Total RNA was extracted via a plant total RNA extraction kit (Tiangen Biochemical Technology (Beijing) Co., Ltd., Beijing, China). Following the manufacturer’s instructions (Tiangen Biochemical Technology (Beijing) Co., Ltd., Beijing, China), EasyScript One-Step gDNA Removal and cDNA Synthesis SuperMix EasyScript were used to synthesize first-strand cDNA. Reagents such as SYBR and MixTaq (TransGen Biotech (Beijing) Co., Ltd., Beijing, China) were utilized, and quantitative polymerase chain reaction (qPCR) was carried out via an ABI 7500 apparatus, with a total volume of 20 μL. Cotton GbUBQ7 served as an internal reference gene [38]. The 2−ΔΔct technique was used to determine the relative amount, and the data were processed via Excel 2019 software [64]. The primers used for qPCR are detailed in Table S4.

4.8. Subcellular Localization

We used a vector that encodes GFP and added a stop codon-free GbUBC23 coding sequence near the N-terminal region of GFP to construct 35S::GbUBC23-GFP for subcellular localization of GbUBC23. The engineered vectors were subsequently transformed into Agrobacterium GV3101, which was subsequently introduced into the leaves of 4-week-old Nicotiana benthamiana plants. Next, the inner epidermis of the onion was submerged in the aforementioned Agrobacterium and cultivated in sterile MS media. Observations were made after a period of 3 days via a confocal laser microscope (Zeiss LSM 800, Carl Zeiss, Germany). ZEN Imaging Software Version 3.4 was used to collect the fluorescence signal carefully and produce high-quality photographs. Table S4 presents a summary of the specific sequences of the primers used.

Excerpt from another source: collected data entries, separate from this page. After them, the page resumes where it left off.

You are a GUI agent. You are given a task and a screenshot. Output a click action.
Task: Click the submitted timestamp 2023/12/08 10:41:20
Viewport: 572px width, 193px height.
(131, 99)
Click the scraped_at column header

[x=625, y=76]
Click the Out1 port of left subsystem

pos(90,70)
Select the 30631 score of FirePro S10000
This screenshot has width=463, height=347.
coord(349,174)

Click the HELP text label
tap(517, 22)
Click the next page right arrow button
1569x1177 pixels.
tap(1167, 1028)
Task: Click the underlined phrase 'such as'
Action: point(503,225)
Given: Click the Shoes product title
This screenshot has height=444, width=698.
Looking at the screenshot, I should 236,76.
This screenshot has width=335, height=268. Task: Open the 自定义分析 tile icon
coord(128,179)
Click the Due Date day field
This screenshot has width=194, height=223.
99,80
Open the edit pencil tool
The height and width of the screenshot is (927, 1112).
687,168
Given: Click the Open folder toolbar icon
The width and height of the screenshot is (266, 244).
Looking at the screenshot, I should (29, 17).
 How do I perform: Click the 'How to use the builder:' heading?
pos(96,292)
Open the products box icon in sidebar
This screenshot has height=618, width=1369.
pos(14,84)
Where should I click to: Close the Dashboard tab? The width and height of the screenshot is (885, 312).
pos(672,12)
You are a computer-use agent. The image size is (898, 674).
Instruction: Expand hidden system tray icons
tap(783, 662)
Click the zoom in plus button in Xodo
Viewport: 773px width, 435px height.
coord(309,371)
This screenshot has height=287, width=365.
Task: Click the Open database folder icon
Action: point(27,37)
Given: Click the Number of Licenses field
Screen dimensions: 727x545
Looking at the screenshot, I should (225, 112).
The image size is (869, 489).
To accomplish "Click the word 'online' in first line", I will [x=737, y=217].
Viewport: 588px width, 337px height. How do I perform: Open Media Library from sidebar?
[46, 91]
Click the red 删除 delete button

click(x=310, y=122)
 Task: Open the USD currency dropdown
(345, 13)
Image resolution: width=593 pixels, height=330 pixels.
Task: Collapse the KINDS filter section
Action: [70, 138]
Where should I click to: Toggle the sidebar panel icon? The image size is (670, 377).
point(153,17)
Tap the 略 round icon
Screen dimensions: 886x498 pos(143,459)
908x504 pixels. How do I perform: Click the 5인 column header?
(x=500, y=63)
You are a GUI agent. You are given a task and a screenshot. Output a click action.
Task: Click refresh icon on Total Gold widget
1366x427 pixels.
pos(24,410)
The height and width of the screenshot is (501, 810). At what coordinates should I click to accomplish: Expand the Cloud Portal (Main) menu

4.9. Virus-Induced Gene Silencing (VIGS) of GbUBC23

We used pTRV2 as the virus-silencing vector. We ligated the 320 bp untranslated region of GbUBC23 to the pTRV2 vector through homologous recombination, resulting in GbUBC23-pTRV2. We subsequently introduced the virus into Agrobacterium GV3101 via the freeze-thaw technique. The cotton injection process was conducted following Zhang’s guidelines [65], utilizing sea-island cotton samples that had been infused with the GbCLA1 gene as a positive control. qPCR was used to assess the silencing effect. All trials were performed at least three times, with the experimental design guaranteeing that each duplicate included a minimum of 30 sea-island cotton plants. The primers used for PCR and qPCR are listed in Table S4.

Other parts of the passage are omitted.